Written request 1:
Reproduce the stretch of the Guerra de Titanes (2025) article from "2025 Lucha Libre" through "and Spanish commentary." without any change.

Excerpted passage:
- Promotional poster featuring various wrestlers from AAA and WWE
- Promotion(s): Lucha Libre AAA Worldwide WWE
- Date: December 20, 2025
- City: Guadalajara, Jalisco, Mexico
- Venue: Arena Guadalajara

Event chronology
| ← Previous Héroes Inmortales XVII | Next → Rey de Reyes |

Guerra de Titanes chronology
| ← Previous 2024 | Next → 2026 |

= Guerra de Titanes (2025) =

2025 Lucha Libre AAA Worldwide show

The 2025 Guerra de Titanes (Spanish for "War of the Titans") was a professional wrestling event produced by the Mexican professional wrestling promotion Lucha Libre AAA Worldwide (AAA), in partnership with its parent company WWE. The event took place on Saturday, December 20, 2025, at Arena Guadalajara in Guadalajara, Jalisco, Mexico. It was the 26th Guerra de Titanes show promoted by AAA since 1997, and was the first Guerra de Titanes to be held under WWE's ownership of AAA. Additionally, wrestlers from WWE's Raw, SmackDown, Evolve, and NXT brands also appeared. The event was streamed live on WWE's YouTube channel with English and Spanish commentary.

Written request 2:
Repeat the stretch of the listing from the line containing "Click the date text 'Oct. 23'" through the end of the listing, keeping the wording unchanged and leaving out the pictures.

Records provided:
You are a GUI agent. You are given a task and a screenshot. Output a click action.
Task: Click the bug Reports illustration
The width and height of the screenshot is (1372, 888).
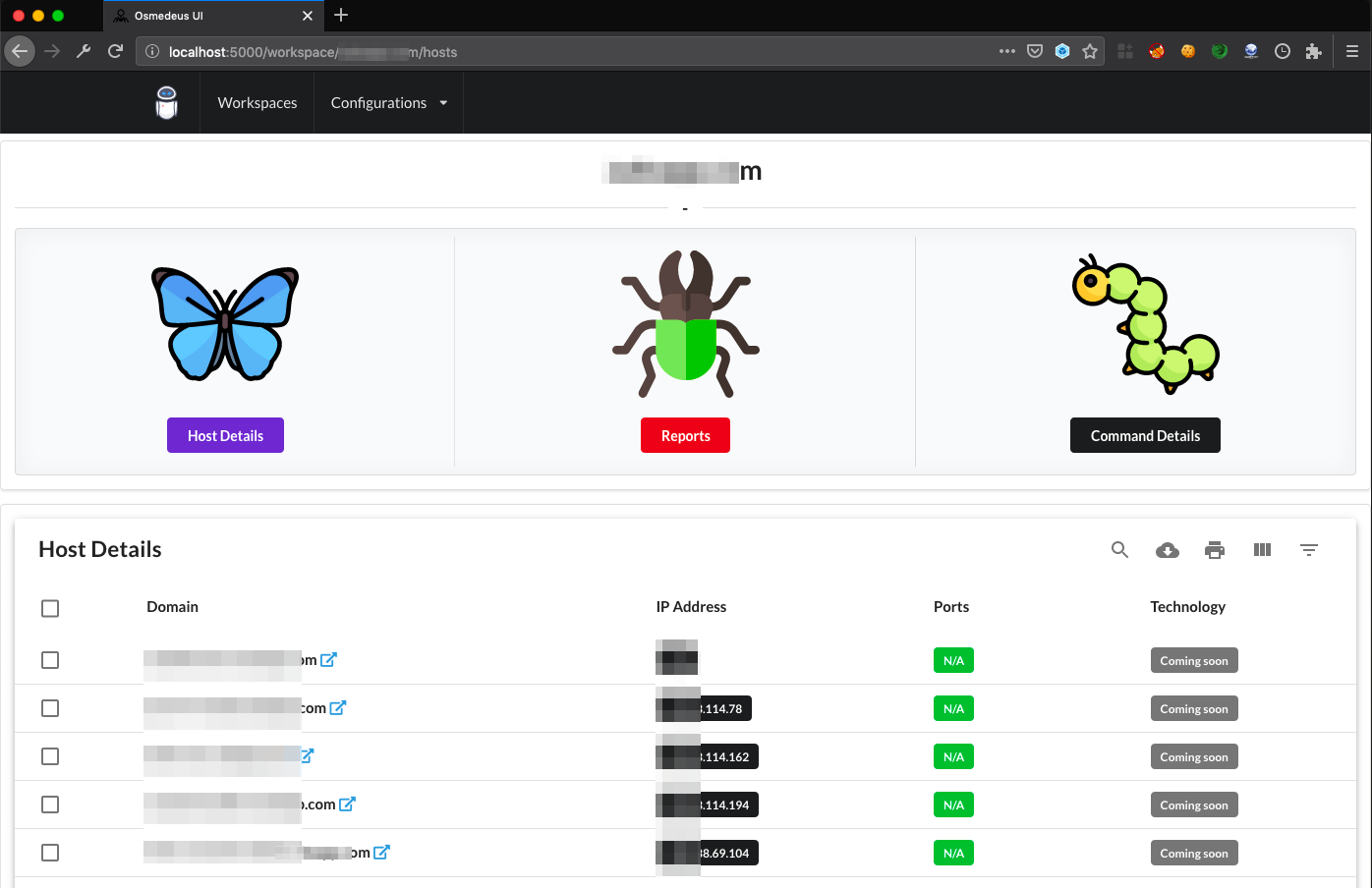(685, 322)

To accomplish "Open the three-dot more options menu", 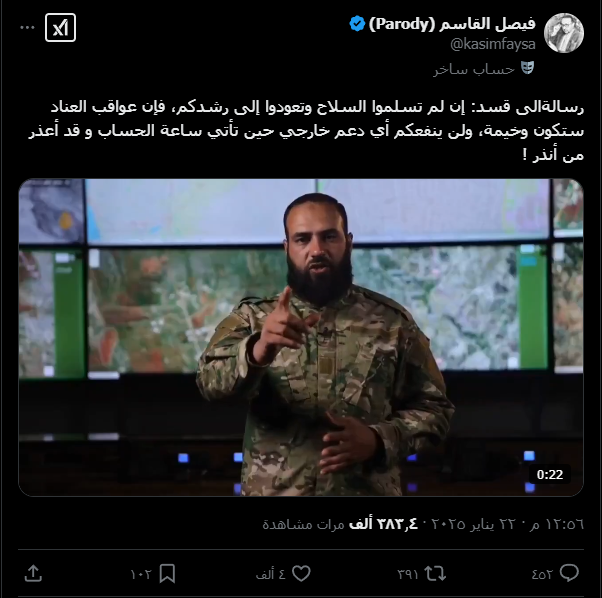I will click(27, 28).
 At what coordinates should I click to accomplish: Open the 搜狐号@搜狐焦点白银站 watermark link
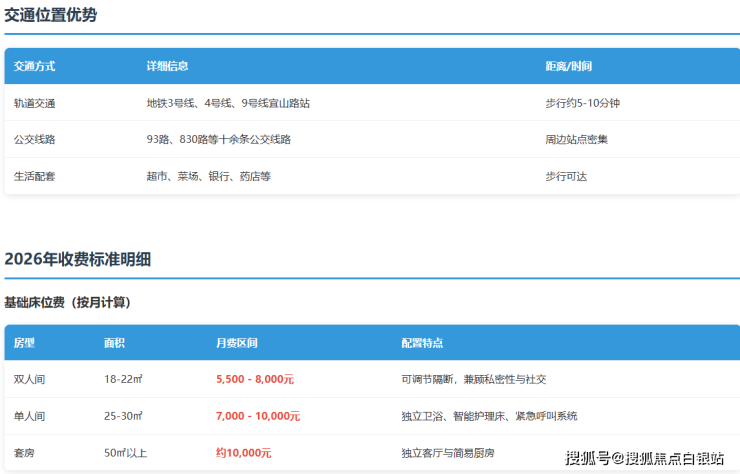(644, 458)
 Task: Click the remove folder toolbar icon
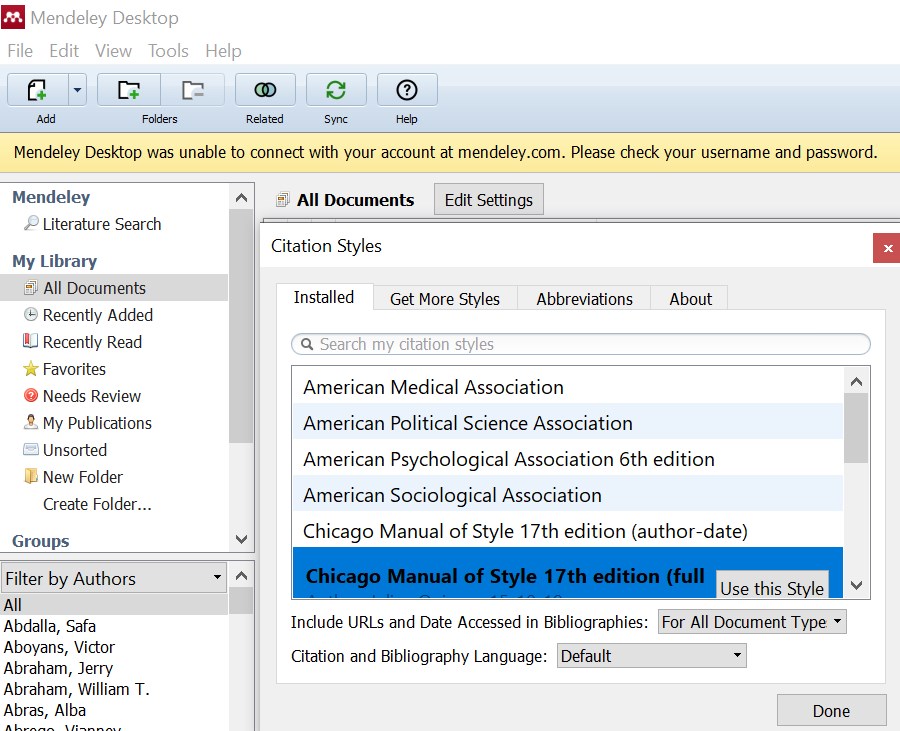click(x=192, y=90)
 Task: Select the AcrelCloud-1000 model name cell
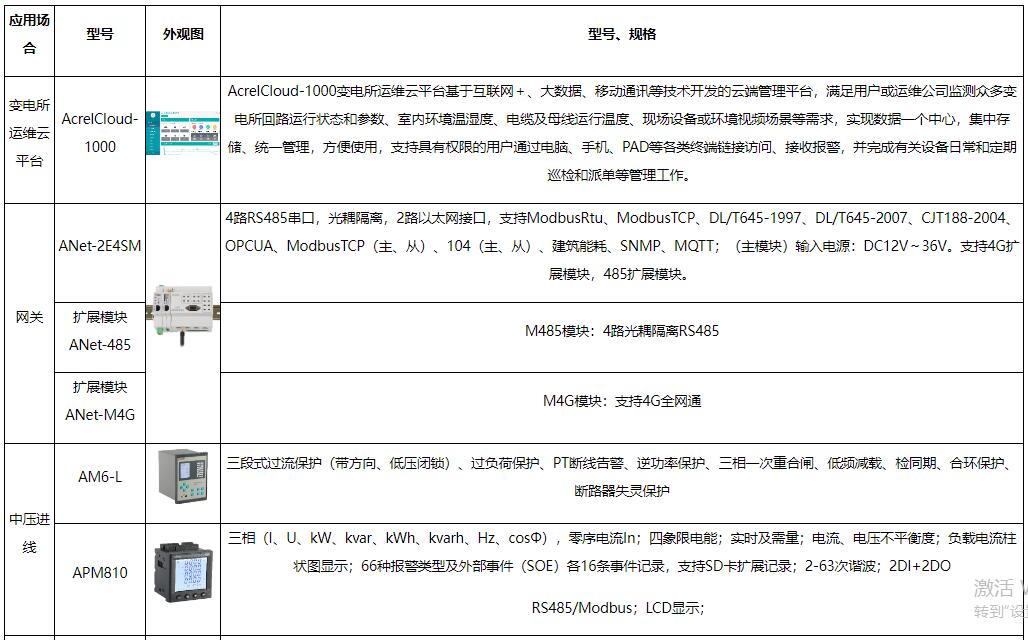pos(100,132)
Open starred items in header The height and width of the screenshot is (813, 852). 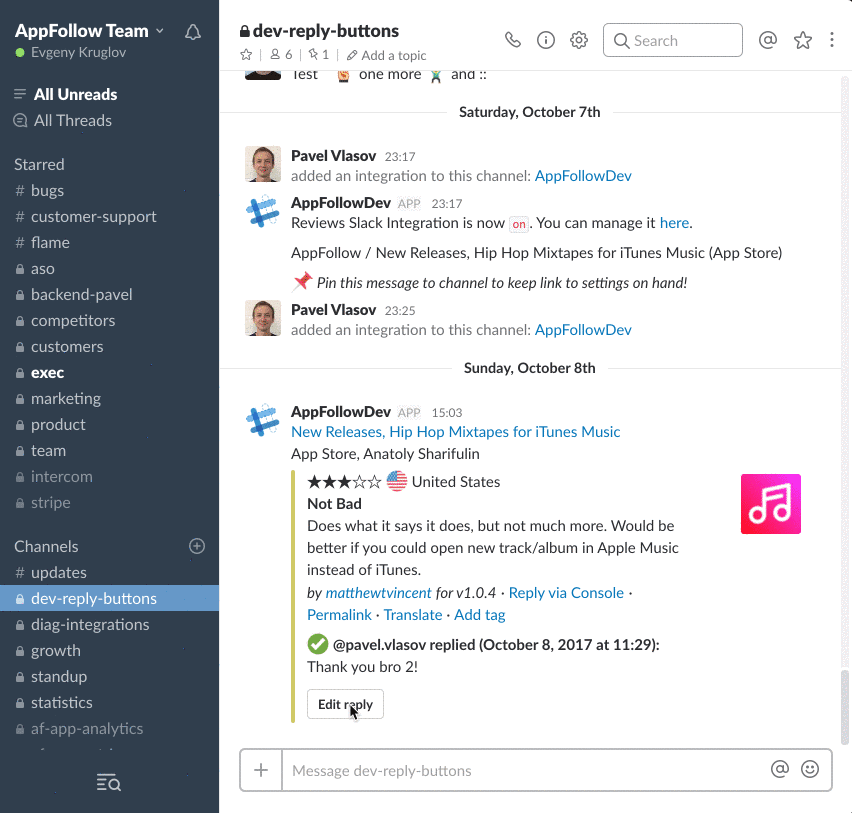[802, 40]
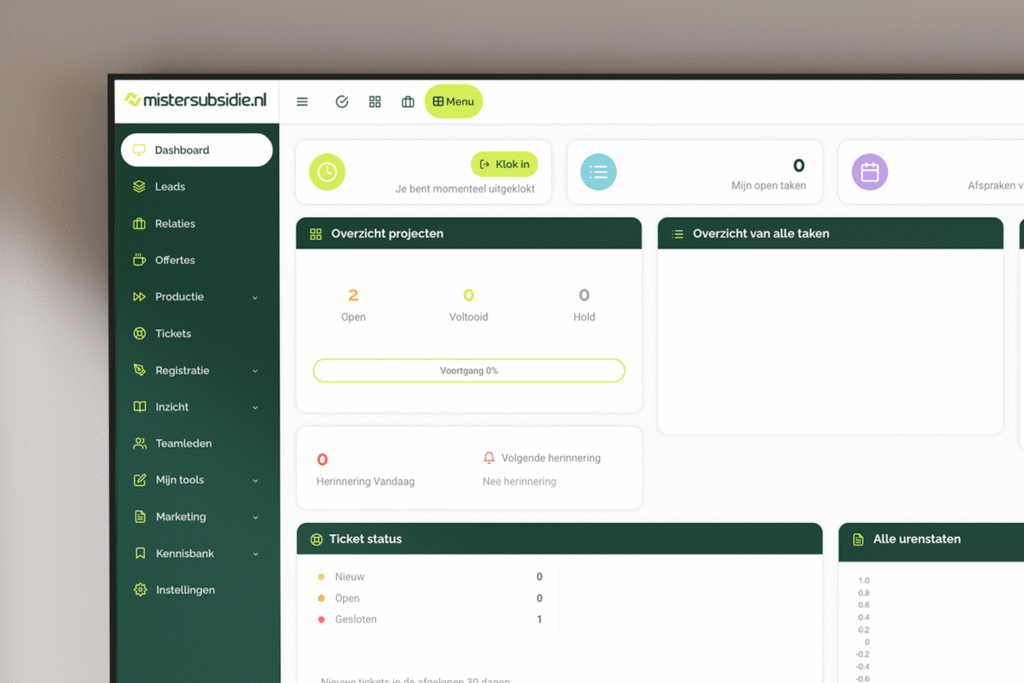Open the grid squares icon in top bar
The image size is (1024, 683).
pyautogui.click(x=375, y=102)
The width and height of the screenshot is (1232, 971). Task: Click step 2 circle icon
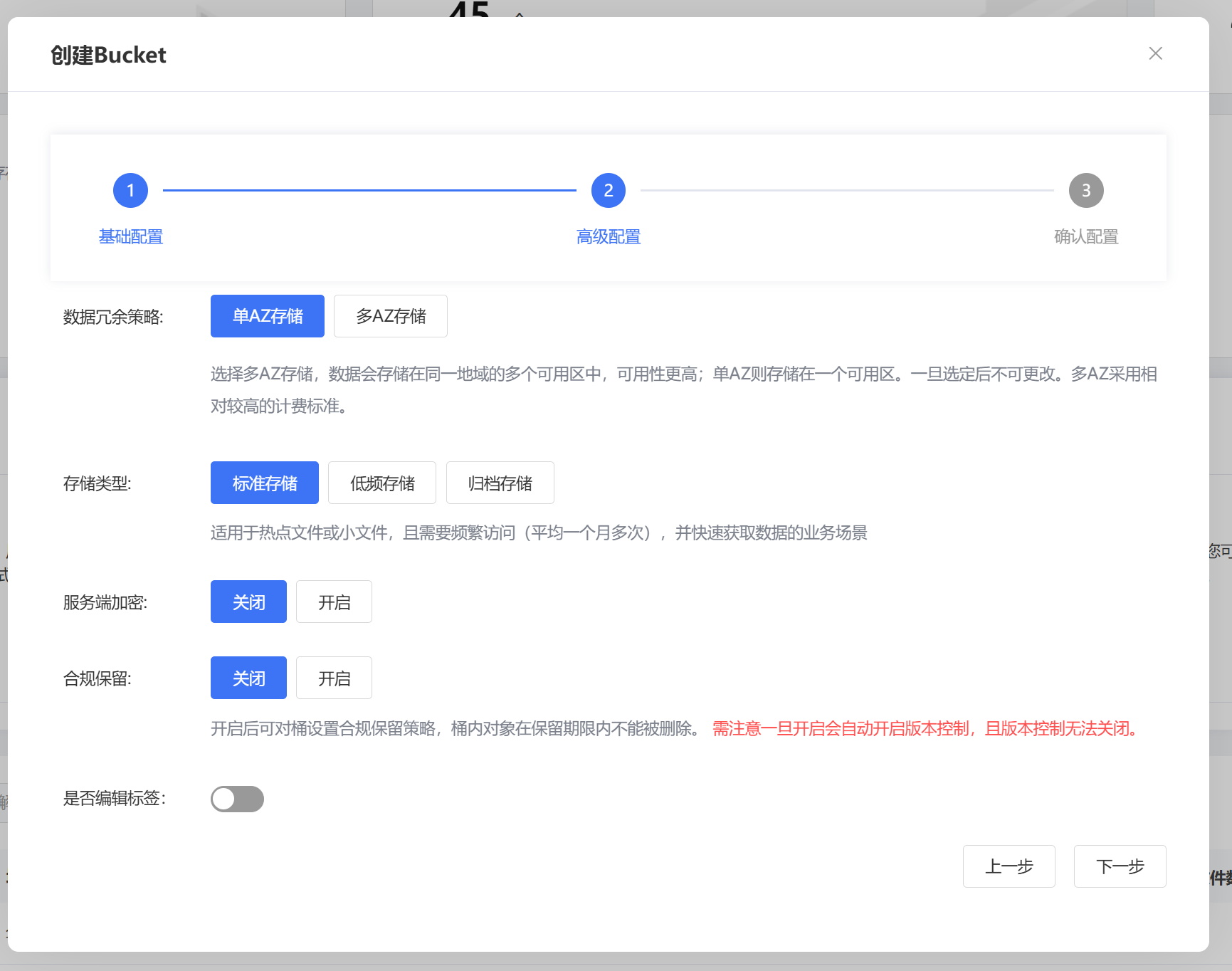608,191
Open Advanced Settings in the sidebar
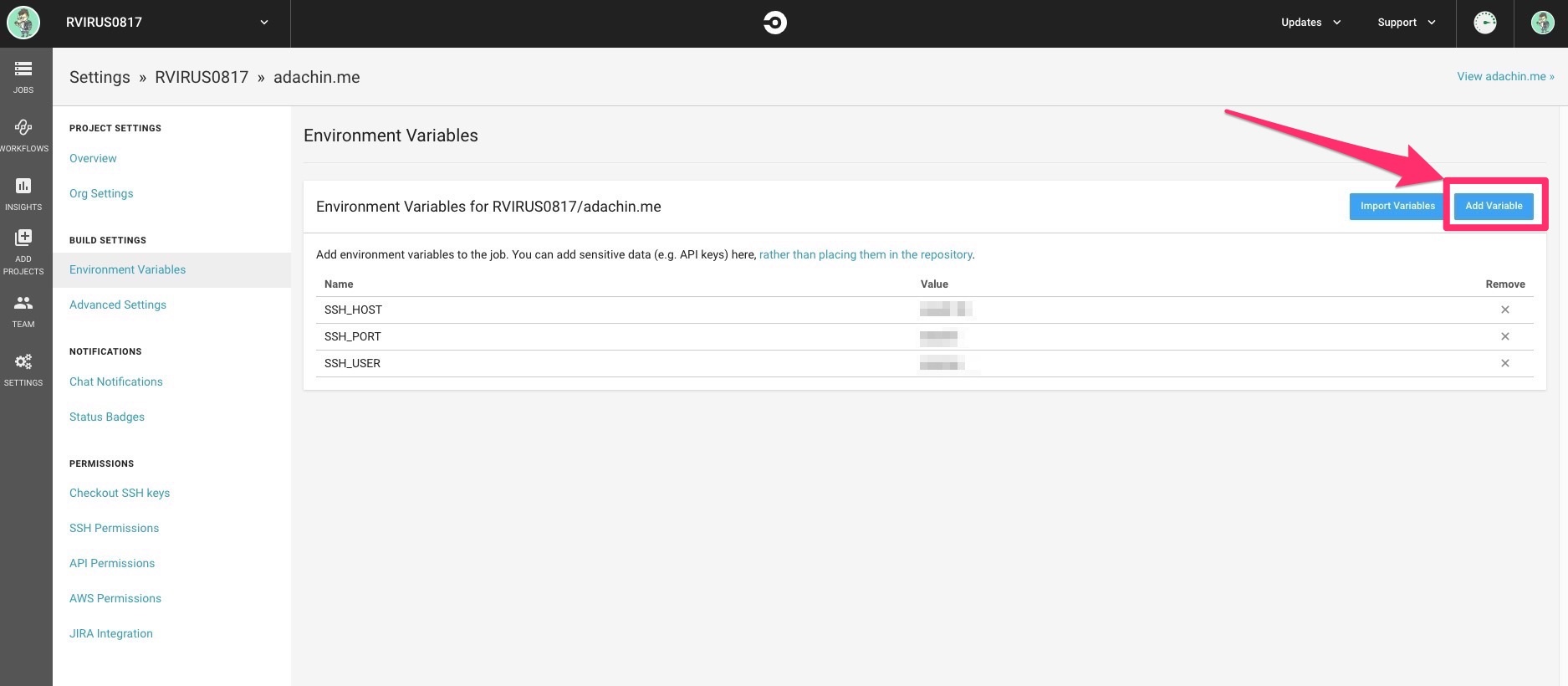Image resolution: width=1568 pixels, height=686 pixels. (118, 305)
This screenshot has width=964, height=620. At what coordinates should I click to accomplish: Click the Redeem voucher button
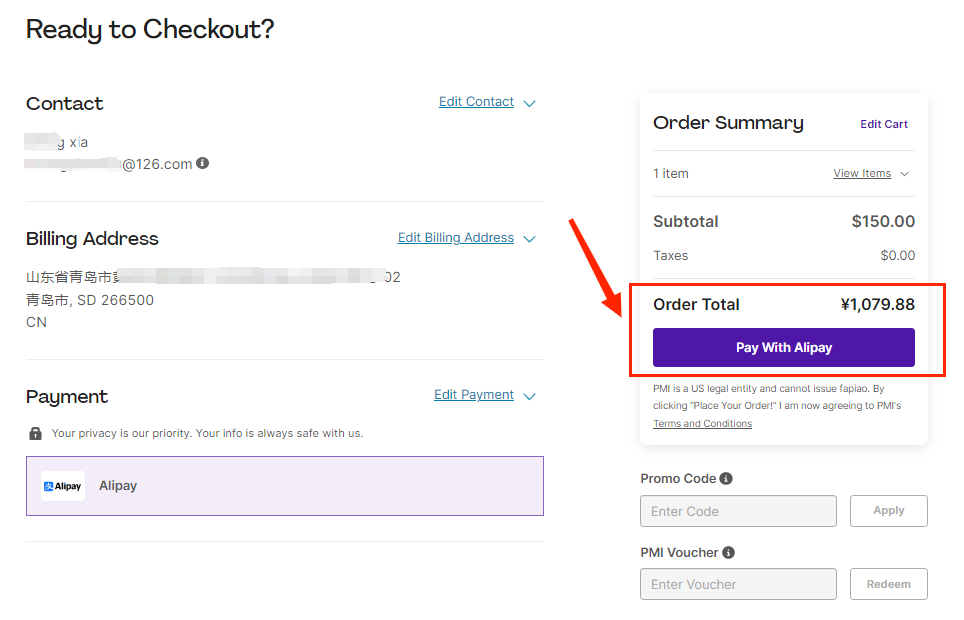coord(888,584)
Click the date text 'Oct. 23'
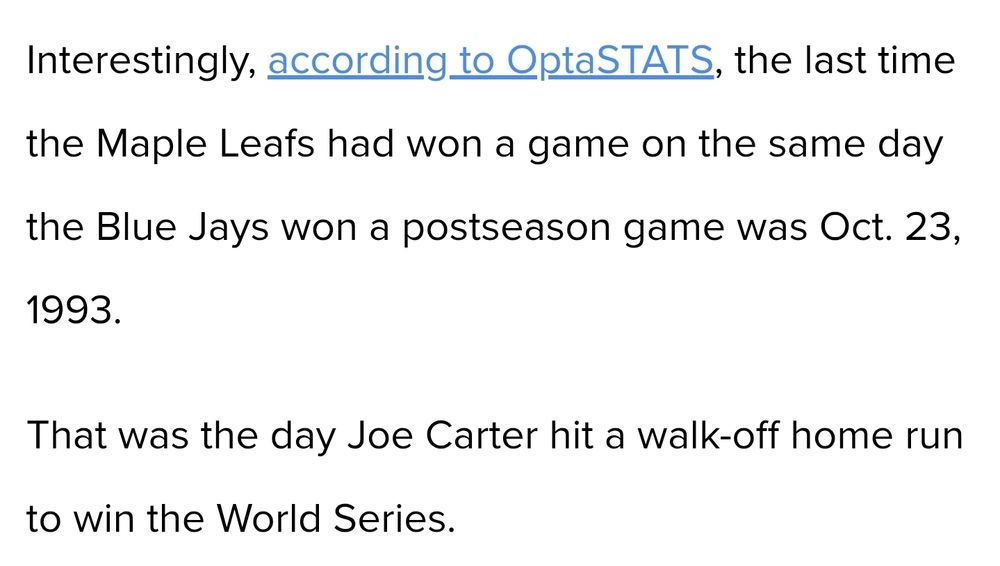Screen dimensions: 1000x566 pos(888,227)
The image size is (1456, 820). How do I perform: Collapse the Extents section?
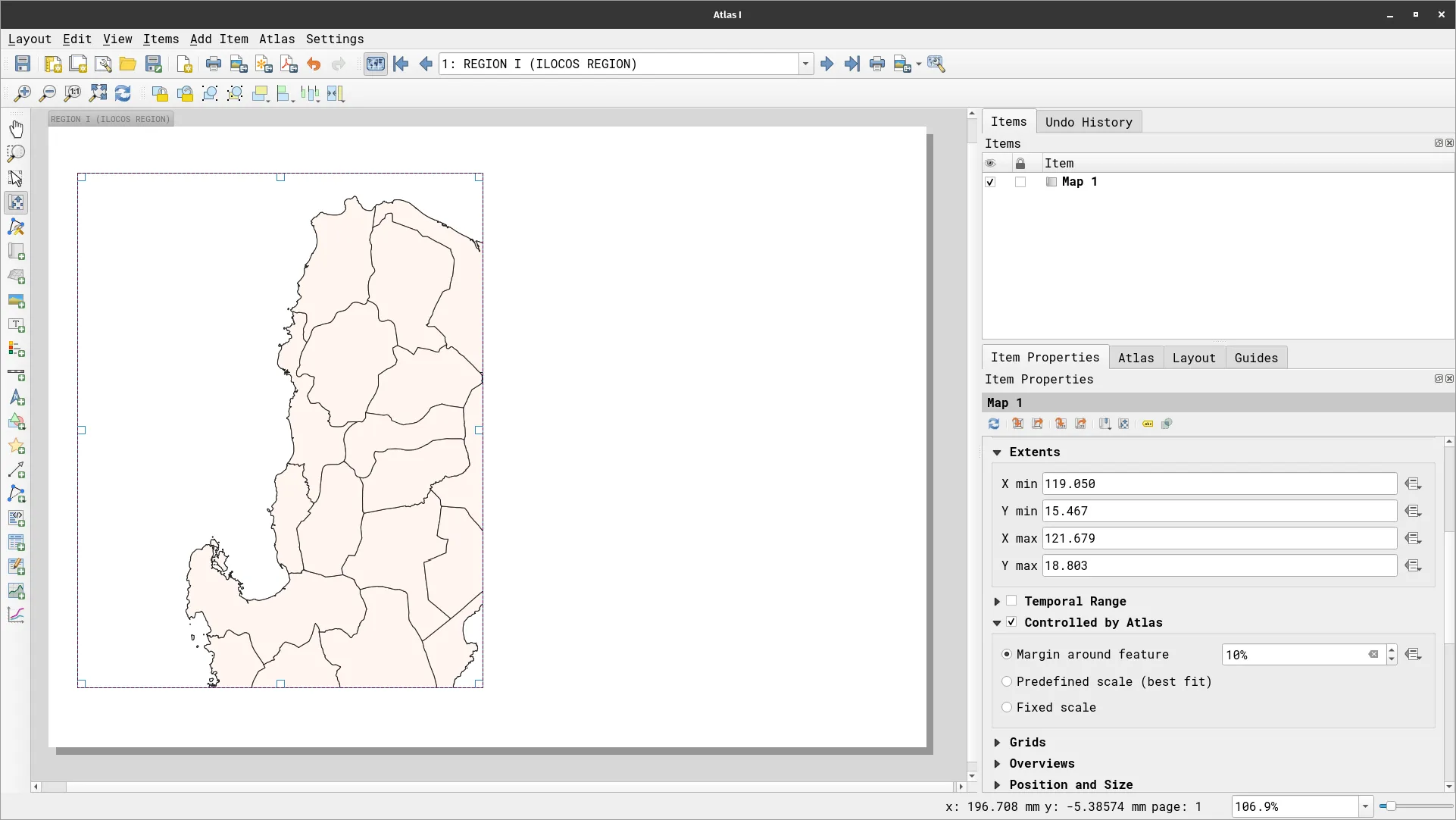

Expected answer 1:
2025 Lucha Libre AAA Worldwide show

The 2025 Guerra de Titanes (Spanish for "War of the Titans") was a professional wrestling event produced by the Mexican professional wrestling promotion Lucha Libre AAA Worldwide (AAA), in partnership with its parent company WWE. The event took place on Saturday, December 20, 2025, at Arena Guadalajara in Guadalajara, Jalisco, Mexico. It was the 26th Guerra de Titanes show promoted by AAA since 1997, and was the first Guerra de Titanes to be held under WWE's ownership of AAA. Additionally, wrestlers from WWE's Raw, SmackDown, Evolve, and NXT brands also appeared. The event was streamed live on WWE's YouTube channel with English and Spanish commentary.

Expected answer 2:
Click the date text 'Oct. 23'
Screen dimensions: 1000x566 pos(888,227)
The image size is (1456, 820). How do I perform: Collapse the Extents section?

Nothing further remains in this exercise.